The amygdaloid nuclear complex (ANC) is a conglomerate of gray matter lying in the depth of the anteromedial temporal lobe ventral to the lentiform nucleus. ANC is critical for producing appropriate emotional and behavioral responses to biologically relevant sensory stimuli. It constitutes an essential link between sensory and limbic areas of the cerebral cortex and subcortical brain regions, such as the hypothalamus, brainstem, and striatum, that are responsible for eliciting emotional and motivational responses. The connectome of the rat ANC is modeled in neuroVIISAS (a platform for mapping, visualization and analysis of connectivity data from tracing studies) that is used to generate realistic large scale networks of all regions of the central nervous system. The models are transferred by a PyNEST interface to the simulation engine NEST and simulation results can be analyzed and visualized by neuroVIISAS.

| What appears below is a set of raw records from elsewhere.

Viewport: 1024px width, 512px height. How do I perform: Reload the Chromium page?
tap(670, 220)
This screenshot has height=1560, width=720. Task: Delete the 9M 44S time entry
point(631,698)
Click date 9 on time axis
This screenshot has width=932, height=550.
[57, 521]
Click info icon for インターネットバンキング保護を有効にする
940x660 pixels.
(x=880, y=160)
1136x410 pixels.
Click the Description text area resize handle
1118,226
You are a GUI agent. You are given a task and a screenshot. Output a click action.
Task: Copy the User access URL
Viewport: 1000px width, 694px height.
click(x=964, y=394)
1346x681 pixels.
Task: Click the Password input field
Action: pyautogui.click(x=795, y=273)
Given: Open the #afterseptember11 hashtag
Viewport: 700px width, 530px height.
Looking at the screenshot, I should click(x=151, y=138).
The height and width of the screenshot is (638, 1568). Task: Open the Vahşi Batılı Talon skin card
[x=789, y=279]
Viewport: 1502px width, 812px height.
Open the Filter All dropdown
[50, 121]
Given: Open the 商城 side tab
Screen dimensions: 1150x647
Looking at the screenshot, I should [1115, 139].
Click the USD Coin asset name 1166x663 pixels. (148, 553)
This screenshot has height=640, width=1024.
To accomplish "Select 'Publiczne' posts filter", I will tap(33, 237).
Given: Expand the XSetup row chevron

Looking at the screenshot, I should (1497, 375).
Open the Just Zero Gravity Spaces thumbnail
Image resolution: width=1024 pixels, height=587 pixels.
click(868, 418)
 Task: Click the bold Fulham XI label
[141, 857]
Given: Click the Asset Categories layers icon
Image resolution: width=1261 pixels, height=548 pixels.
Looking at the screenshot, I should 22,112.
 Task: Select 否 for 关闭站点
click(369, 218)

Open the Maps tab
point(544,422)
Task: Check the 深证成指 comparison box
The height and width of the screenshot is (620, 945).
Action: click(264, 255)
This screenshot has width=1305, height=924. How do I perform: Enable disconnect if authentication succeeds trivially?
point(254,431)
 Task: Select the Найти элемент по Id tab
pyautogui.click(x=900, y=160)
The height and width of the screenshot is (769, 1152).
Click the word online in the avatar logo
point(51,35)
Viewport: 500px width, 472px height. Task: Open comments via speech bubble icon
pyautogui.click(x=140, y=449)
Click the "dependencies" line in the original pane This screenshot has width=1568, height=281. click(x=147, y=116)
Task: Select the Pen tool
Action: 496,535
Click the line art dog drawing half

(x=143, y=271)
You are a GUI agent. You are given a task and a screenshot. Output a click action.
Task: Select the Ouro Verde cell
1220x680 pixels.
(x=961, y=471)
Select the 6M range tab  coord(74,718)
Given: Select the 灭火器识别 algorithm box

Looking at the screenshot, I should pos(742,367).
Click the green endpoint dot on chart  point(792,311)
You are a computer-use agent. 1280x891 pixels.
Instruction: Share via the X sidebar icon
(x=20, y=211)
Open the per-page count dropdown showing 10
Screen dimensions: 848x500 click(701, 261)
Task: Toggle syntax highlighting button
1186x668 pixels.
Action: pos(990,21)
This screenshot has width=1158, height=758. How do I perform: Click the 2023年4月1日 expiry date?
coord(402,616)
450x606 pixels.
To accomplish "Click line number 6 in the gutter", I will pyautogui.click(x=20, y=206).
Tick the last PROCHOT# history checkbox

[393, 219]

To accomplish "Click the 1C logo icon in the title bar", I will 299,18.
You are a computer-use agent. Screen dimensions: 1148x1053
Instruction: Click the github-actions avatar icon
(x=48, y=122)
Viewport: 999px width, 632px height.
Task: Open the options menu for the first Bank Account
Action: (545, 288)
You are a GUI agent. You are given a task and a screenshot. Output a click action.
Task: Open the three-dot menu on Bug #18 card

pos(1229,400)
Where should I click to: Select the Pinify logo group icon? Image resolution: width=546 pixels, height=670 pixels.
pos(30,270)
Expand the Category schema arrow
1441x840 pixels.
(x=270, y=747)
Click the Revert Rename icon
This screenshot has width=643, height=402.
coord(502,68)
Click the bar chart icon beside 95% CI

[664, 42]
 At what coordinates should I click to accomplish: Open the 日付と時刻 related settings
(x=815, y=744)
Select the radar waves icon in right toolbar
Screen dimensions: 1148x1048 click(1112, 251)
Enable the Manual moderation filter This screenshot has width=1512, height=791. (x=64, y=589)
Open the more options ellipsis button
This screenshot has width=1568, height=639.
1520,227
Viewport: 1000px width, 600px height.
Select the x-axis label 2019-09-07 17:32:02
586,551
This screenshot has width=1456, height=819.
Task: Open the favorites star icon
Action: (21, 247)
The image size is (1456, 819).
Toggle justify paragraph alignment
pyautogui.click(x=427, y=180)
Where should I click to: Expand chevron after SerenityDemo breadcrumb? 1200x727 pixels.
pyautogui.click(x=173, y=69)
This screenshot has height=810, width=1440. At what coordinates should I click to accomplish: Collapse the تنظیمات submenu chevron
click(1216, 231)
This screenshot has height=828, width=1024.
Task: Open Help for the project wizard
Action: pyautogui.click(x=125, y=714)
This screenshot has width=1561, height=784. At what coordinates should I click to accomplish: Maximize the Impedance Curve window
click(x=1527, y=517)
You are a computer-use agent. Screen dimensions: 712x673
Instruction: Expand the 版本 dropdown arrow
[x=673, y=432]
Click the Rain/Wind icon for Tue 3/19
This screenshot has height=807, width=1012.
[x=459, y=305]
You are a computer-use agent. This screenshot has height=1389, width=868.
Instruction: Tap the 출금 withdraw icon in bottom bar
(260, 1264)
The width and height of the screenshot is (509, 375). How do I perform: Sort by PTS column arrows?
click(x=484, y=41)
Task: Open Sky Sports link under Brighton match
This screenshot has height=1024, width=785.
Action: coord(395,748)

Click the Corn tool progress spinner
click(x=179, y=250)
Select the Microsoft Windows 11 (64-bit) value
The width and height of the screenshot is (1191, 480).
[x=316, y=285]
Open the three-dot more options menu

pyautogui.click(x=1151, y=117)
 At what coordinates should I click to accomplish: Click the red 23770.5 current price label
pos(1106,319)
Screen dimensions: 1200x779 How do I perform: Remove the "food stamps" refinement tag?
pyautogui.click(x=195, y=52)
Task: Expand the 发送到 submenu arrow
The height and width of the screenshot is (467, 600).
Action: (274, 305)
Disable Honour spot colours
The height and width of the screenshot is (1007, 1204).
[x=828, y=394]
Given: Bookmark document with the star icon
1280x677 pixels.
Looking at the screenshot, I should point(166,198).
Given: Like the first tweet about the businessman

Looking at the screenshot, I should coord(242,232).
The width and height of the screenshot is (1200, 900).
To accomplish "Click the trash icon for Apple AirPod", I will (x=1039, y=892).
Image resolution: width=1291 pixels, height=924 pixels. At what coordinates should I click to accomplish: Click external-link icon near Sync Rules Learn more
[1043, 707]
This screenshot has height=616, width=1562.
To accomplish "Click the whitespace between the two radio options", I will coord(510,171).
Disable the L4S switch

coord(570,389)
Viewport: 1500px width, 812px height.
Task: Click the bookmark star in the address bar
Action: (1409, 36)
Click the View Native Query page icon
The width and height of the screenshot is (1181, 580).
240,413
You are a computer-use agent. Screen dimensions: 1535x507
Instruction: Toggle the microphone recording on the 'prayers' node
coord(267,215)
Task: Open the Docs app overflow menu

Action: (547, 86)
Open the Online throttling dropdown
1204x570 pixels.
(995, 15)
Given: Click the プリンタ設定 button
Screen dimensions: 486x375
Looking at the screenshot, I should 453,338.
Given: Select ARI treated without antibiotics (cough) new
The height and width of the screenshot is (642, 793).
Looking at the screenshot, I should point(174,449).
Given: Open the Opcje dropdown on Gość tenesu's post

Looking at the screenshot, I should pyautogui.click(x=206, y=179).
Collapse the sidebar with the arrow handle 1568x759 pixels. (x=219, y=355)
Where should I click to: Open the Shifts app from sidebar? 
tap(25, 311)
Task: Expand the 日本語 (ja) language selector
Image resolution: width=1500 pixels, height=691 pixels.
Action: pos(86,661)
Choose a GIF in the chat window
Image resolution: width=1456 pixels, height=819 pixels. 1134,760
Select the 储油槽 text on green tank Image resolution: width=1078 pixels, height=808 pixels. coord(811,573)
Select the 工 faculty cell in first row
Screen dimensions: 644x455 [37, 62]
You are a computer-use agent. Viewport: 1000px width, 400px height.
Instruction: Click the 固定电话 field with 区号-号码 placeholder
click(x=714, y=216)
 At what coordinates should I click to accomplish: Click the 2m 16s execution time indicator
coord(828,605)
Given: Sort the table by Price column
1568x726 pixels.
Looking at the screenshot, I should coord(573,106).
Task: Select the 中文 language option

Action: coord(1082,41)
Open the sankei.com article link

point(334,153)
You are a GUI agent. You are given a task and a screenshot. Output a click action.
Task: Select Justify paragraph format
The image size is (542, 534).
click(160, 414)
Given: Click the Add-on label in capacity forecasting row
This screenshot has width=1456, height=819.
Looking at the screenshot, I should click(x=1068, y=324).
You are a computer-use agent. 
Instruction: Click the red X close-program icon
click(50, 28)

700 Stereotactic tracing studies have been evaluated (metastudy) with regard to connection sources, targets and weights (density of a connection) to obtain a directed graph with weights of the ANC and further regions of the central nervous system (CNS) of the rat. neuroVIISAS is developed in JAVA using the Java Development Kit (JDK) (v1.6.0) and the development environment Eclipse (v3.2). The Visualization Toolkit (VTK) is used for 3D-visualization of brain region surfaces. The framework is used to analyze connectome at different levels of granularity by graph analytical methods. Based on results of local or region specific graph properties we are able to define spike injections in dependence of spatial properties of the region locations and their estimated total number of neurons. The definition of the network and simulation parameters is written into a PyNEST file that is processed by the simulation engine NEST. Simulation results are read by neuroVIISAS for analysis and visualization.
So far, the connectome of the bilateral rat CNS consists of 6690 regions and 39310 connections. 274 connections of 91 subregions of the ANC are found in 700 stereotactic tracing studies. The Internal connectivity of the ANC has an average cluster coefficient (ACC) of 0.285 (mean ACC of 1000 Barabasi-Albert (BA1000) network simulations: 0.084) and an average path length (APL) of 3.064 (APL-BA1000: 3.091) indicating a scale-free network. The posteromedial cortical nucleus has the highest internal in- (13) and outdegree (19), a low Shapley-rate of -0.287 and highest value for cyclic connections. The graph motif statistics of the internal ANC network revealed abundant divergence, chain and motifs with reciprocal connections (p ≤ 0.001 for BA1000). In dependence of the volume of the regions the number of neurons (6*105) were estimated and downscaled by a factor of 1000 to allow simulation of leaky integrate and fire (LIF) neurons. 13069 LIF neurons (20% inhibitory, 80% excitatory) were generated and the simulations were performed for 100 ms with a spike injection of 5 ms within the PMCO. The number of connections between populations was correlated with the projection weights. Average firing frequencies of LIF neurons lie between 50 Hz and 475 Hz. The anterior basomedial nucleus and the medial amygdaloid nucleus anterodorsal part are first neighbors of PMCO and show the largest similarity (0.908) of their 0.3 ms binned spike distributions. Furthermore, in balanced randomizations of population internal connectivity as well as in small-world and scale free internal connection scheme, we observed oscillations that depend on the neighborhood distance to the spike injection region.
Our data provide evidence for a topographic dependence of spike dynamics in multi-population models with different internal connection schemes. Furthermore, a time dependence of the spike distributions of populations having a larger distance to the spike injection populations produce delayed spike responses indicating a spatiotemporal consistency of the connectional ANC model.